CLIP-powered grep for your meme hoard
A local tool that lets you type "a line drawing of a woman facing left" and actually find the image—no cloud, no metadata, no filenames required.

What it does
Memery indexes folders of images on your machine and lets you search them with plain English (or an example image, or both). It returns ranked results you can browse in a browser GUI, pipe through CLI tools, or call from Python code. Think of it as grep for visual memory, except you describe what you remember instead of remembering filenames.
The interesting bit
The project leans entirely on OpenAI’s CLIP model to embed images and text into the same latent space—no manual tagging, no OCR, no folder hierarchy required. The author built this to solve their own “10,000 memes and no filing system” problem, and the rough edges show: the GUI is Streamlit-based and “has some quirks,” folder paths must be typed manually, and GPU is the default install with CPU requiring a torch downgrade dance.
Key highlights
- Natural language + image-to-image search over local files, no upload to cloud services
- Three interfaces: browser GUI (
memery serve), CLI (memery recall/build/purge), and Python library (Memery.query_flow()) - Search time scales “well under O(n)” per the README, though the author notes it’s “not optimized for performance yet”
- Supports combined text-and-image queries (e.g., find things like this image but also matching this description)

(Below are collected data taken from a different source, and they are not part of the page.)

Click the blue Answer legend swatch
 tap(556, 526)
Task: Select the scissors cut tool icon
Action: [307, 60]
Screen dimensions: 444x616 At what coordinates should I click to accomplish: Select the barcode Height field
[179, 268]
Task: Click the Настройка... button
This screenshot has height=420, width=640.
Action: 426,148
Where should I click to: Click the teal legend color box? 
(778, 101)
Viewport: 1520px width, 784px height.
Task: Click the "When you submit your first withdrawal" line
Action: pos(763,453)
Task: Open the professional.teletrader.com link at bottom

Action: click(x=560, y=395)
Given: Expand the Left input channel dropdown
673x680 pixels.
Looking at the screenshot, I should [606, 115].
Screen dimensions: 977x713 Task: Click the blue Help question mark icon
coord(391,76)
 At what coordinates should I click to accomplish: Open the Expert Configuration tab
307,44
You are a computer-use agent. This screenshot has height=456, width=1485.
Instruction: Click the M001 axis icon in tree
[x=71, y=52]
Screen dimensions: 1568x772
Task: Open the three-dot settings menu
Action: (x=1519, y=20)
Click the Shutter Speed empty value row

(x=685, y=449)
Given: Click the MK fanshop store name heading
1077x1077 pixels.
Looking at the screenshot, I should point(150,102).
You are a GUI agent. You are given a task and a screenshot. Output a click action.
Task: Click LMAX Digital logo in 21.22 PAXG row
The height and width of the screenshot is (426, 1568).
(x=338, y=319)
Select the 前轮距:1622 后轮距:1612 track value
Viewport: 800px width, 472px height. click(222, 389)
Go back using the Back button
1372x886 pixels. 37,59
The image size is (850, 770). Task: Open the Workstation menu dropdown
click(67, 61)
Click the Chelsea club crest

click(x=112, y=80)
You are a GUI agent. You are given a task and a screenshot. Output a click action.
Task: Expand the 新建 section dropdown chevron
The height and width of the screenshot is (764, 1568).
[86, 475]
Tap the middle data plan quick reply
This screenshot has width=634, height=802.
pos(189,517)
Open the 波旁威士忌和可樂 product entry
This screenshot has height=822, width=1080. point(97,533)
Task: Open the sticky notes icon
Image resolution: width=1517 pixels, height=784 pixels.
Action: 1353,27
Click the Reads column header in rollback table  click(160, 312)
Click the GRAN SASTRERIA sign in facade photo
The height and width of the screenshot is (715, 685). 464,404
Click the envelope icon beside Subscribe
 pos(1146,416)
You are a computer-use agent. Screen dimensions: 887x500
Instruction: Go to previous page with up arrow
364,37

- Works in Jupyter notebooks, including GUI functions
Caveats
- GPU default install; CPU-only requires manual PyTorch version pinning that may drift out of date
- GUI lacks a folder picker—users must type full directory paths into a text box
- The author flags the interface as “rough” with “some quirks” and notes that major errors appear as “giant stack traces” in the output panel
- Windows support is bat-file convenience; broader packaging is explicitly punted to “someday”
Verdict
Worth a look if you’ve got thousands of unsorted images locally and would rather describe what you see than maintain a taxonomy. Skip it if you need production polish, multi-user serving, or don’t have the GPU/VRAM to run CLIP embeddings comfortably.